[Extracted records]
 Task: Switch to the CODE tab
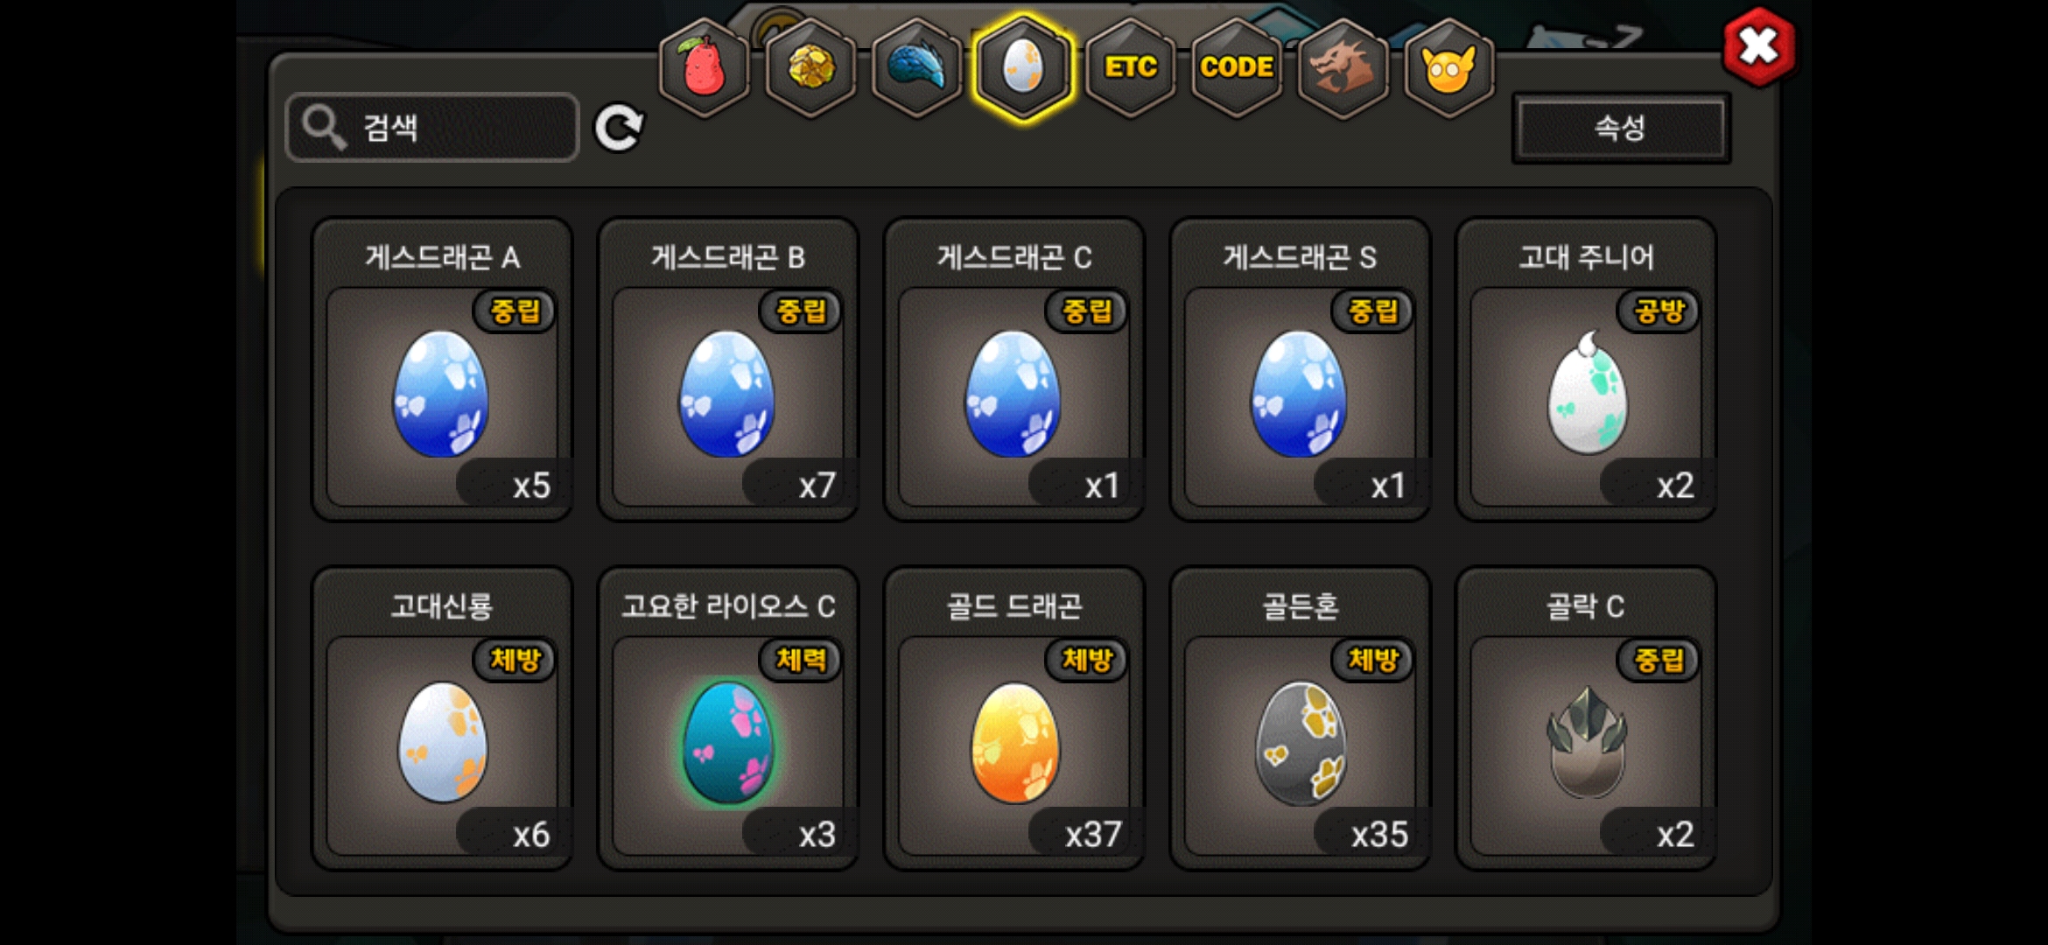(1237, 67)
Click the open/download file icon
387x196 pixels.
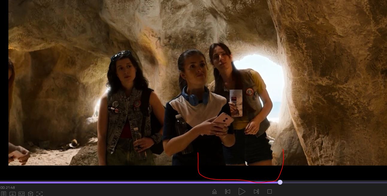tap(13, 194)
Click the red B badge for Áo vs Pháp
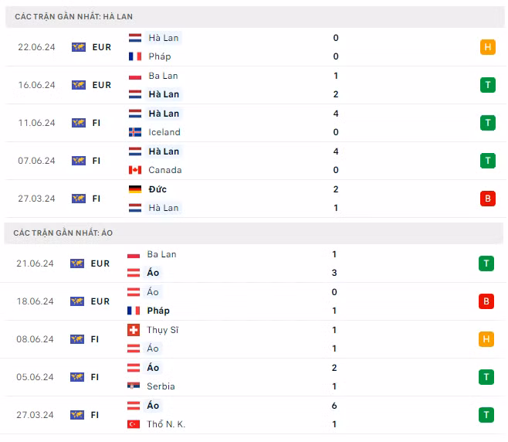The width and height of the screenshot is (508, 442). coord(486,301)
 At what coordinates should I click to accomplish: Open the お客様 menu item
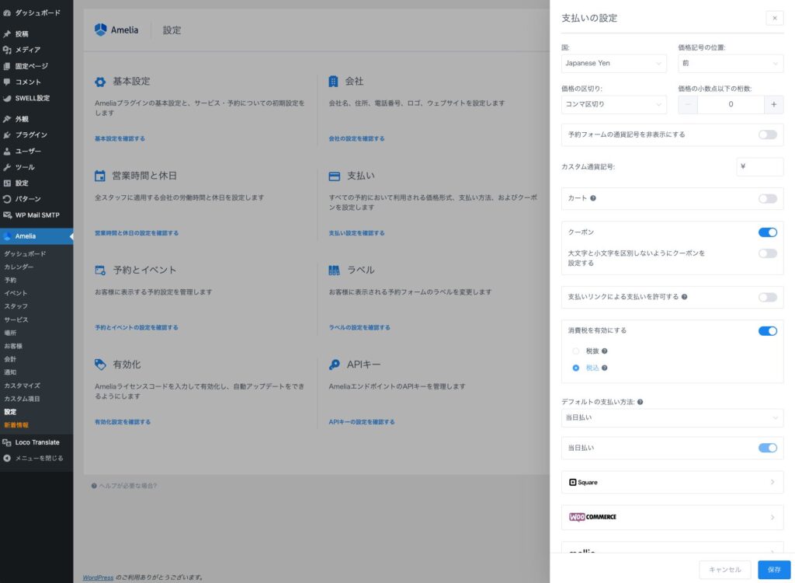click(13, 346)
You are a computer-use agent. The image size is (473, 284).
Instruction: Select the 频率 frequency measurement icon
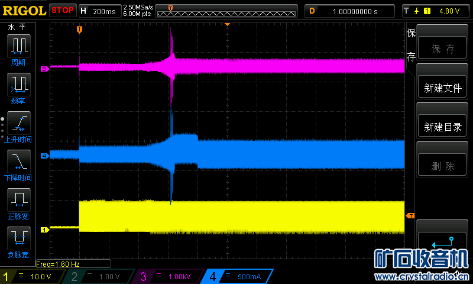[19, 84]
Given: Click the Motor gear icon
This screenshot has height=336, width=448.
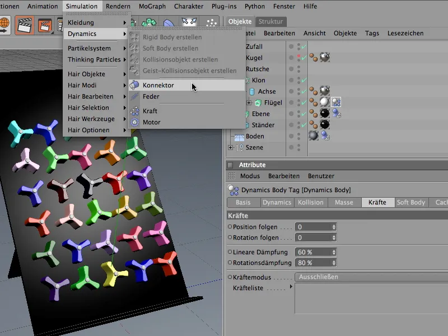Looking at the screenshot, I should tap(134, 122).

## TASK INSTRUCTIONS
Please print the entries above exactly. Skip every picture.

## WRITTEN REPLY
 Task: Switch to the CODE tab
(1237, 67)
Click the open/download file icon
387x196 pixels.
tap(13, 194)
Click the red B badge for Áo vs Pháp
The width and height of the screenshot is (508, 442). coord(486,301)
 At what coordinates should I click to accomplish: Open the お客様 menu item
click(13, 346)
You are a computer-use agent. The image size is (473, 284).
Instruction: Select the 频率 frequency measurement icon
[19, 84]
Given: Click the Motor gear icon
This screenshot has height=336, width=448.
Looking at the screenshot, I should tap(134, 122).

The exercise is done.